Although IGB placement is a relatively low risk procedure, rare serious complications including visceral perforation, major gastric hemorrhage, bowel obstruction, pancreatitis, and resulting mortalities have been reported [15,16,17]. Five deaths related to the Orbera balloon were reported to the FDA in 2016 although the true incidence rate of patient death is unknown. In a systematic review of mostly fluid-filled IGBs, the rate of gastric perforation and mortality was 0.1% and 0.05%, respectively [18]. Recently, in February 2017, an updated FDA-issued alert was published describing the phenomena of spontaneous balloon over-inflation and pancreatitis shortly following IGB placement. Thus, knowledge of proper insertion, filling, and removal techniques in addition to its possible complications is critical.

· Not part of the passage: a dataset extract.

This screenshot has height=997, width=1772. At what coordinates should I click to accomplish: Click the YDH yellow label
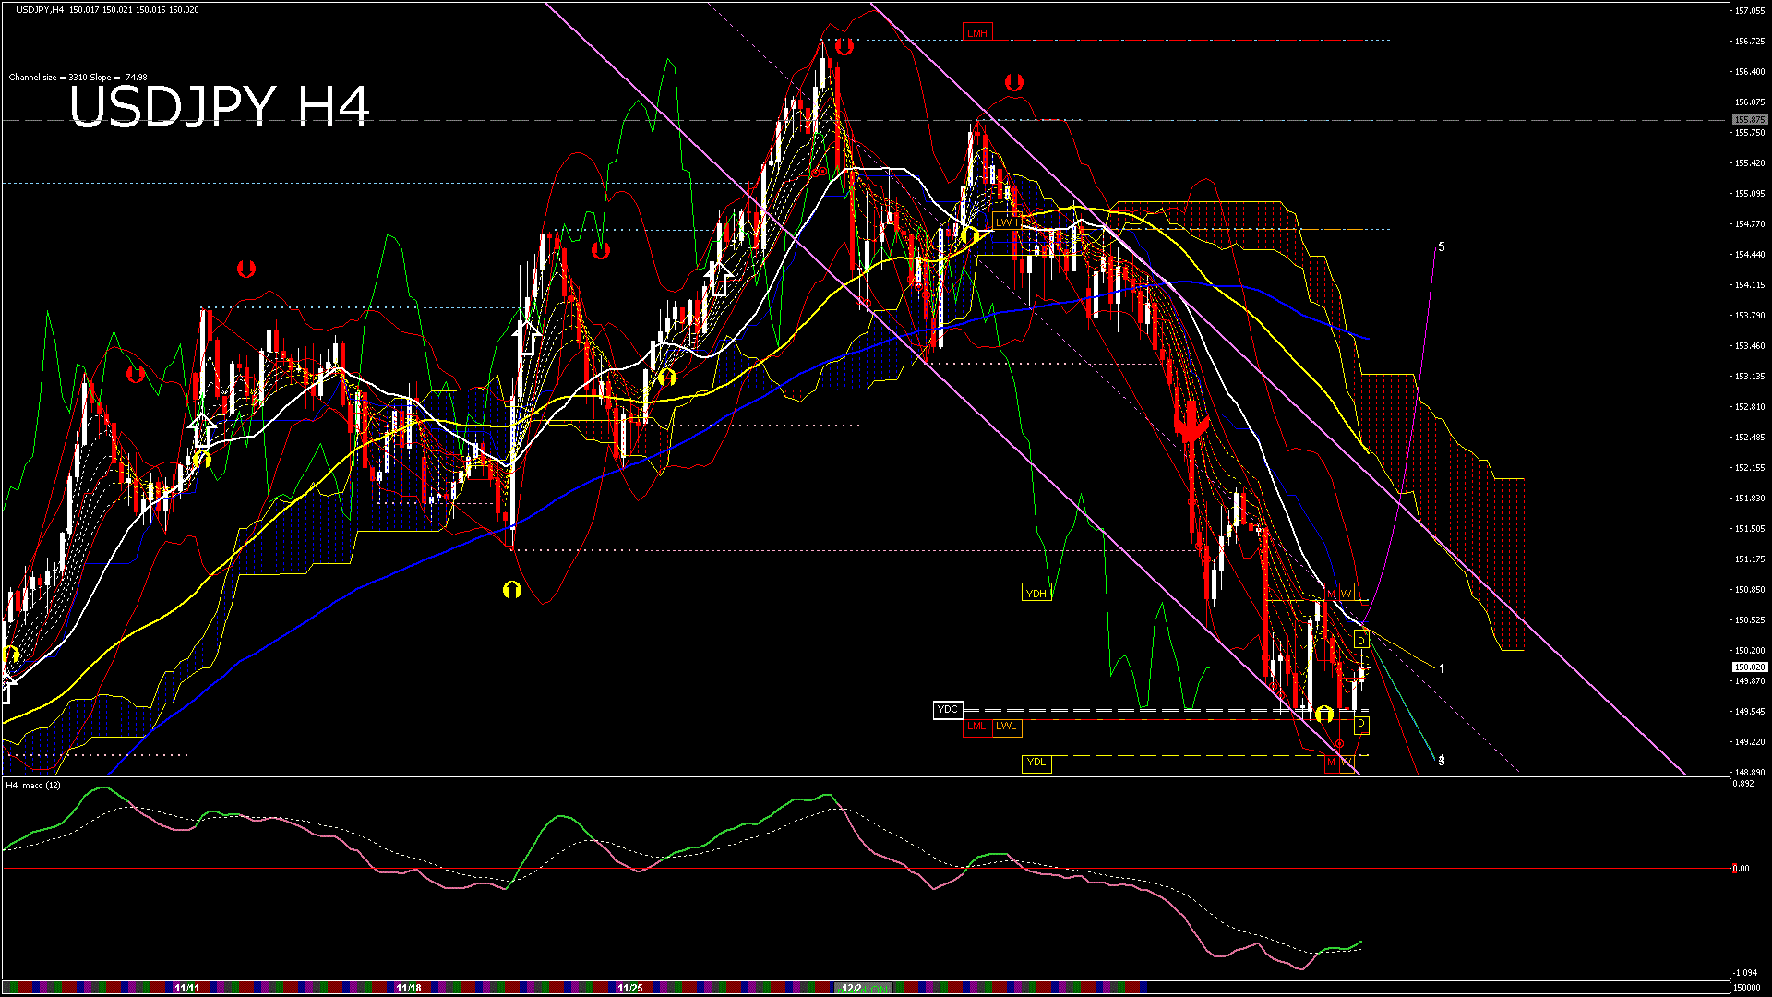point(1036,594)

In the U.S., The Orbera® device is designed to remain in place for a maximum of 6 months. Use of Orbera® beyond 6 months increases the risk of balloon deflation with subsequent morbidity, including gastrointestinal obstruction and mortality. Earlier removal is recommended in patients who become pregnant after balloon placement, are undergoing planned surgery, or develop intolerance to the device and those with a deflated balloon. Removal of the balloon is done under sedation with endoscopy according to general hospital protocol. The filled balloon is visualized endoscopically, and a needle instrument is guided down the working channel of the endoscope. The balloon is then punctured, and suction tubing is pushed through the balloon shell. Once the needle is removed, suction is applied and the fluid from the balloon is evacuated. The suction tubing is subsequently removed from the working channel, and a two-pronged grasper is inserted and used to grasp the balloon. With a firm grip on the balloon, it is slowly extracted up to the esophagus and removed.

Aftercare Platform

Following payment for the procedure, which at this time is not covered by insurance, patients are provided personalized aftercare education for up to 6 months after device removal. A unique aftercare platform that functions to provide post-procedure support to patients is the Orbera® COACH. This is a mobile application that provides patients with live personal and group sessions with dietitian coaches, motivational strategies, educational content, and a means to record and track dietary information. For example, the Orbera® COACH allows online and app-based weight tracking and picture-based meal tracking to give patients up-to-date and comprehensive data regarding their progression. Furthermore, among other things, the platform contains detailed nutritional content, meal recipes, and lifestyle tips. Primary providers are also able to access the platform and monitor a patient’s weight loss trends. Other options include having the practice dietitian follow the patient with a year of aftercare.